WHAT YOU HAVE TO DO -> Reproduce the listing below verbatim, beginning with the line containing "Pick the brown Border color swatch" and ending with the line containing "click(233, 104)", both included.

SUPPLIED MATERIAL ->
◆ ◆ ◆

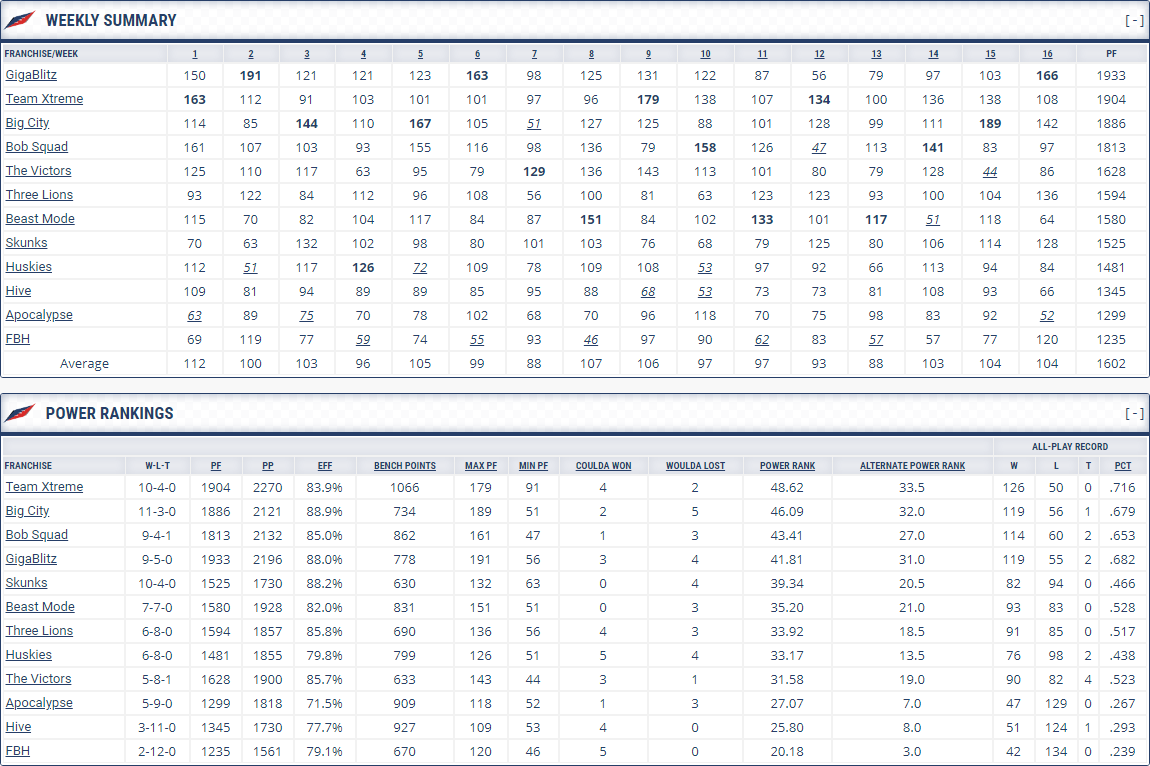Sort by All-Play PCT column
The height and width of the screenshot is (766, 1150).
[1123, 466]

◆ ◆ ◆

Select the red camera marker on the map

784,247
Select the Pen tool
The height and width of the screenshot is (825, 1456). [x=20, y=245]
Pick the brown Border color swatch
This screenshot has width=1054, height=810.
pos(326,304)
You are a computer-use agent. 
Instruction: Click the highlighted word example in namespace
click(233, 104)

◆ ◆ ◆

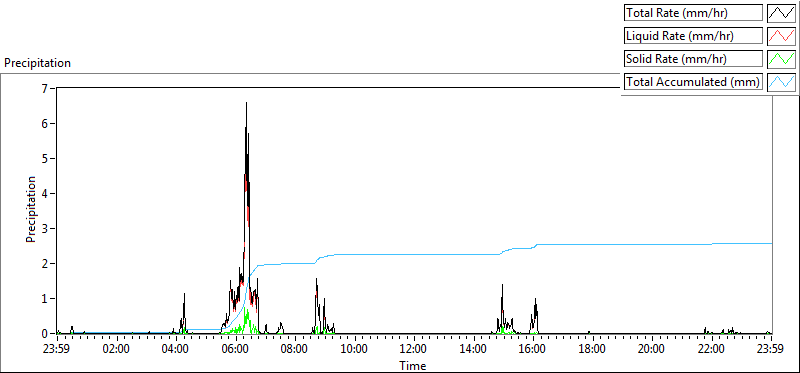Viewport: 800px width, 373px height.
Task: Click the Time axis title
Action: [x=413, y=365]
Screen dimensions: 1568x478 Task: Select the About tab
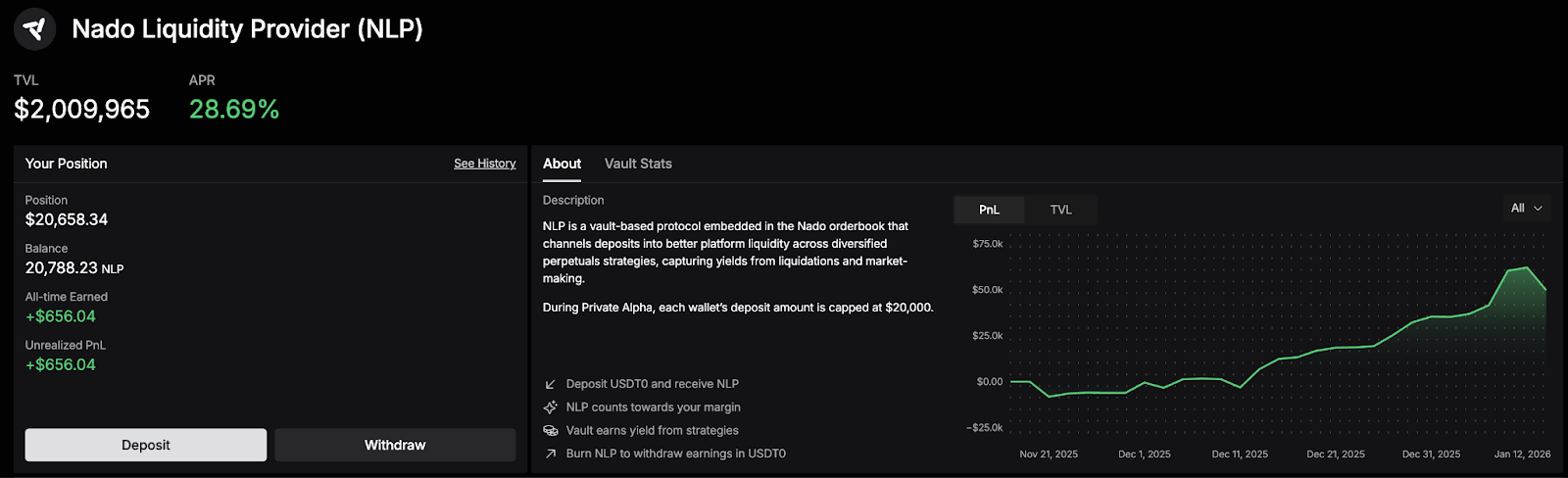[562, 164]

◆ ◆ ◆

FINAL ANSWER ->
Pick the brown Border color swatch
This screenshot has width=1054, height=810.
pos(326,304)
You are a computer-use agent. 
Instruction: Click the highlighted word example in namespace
click(233, 104)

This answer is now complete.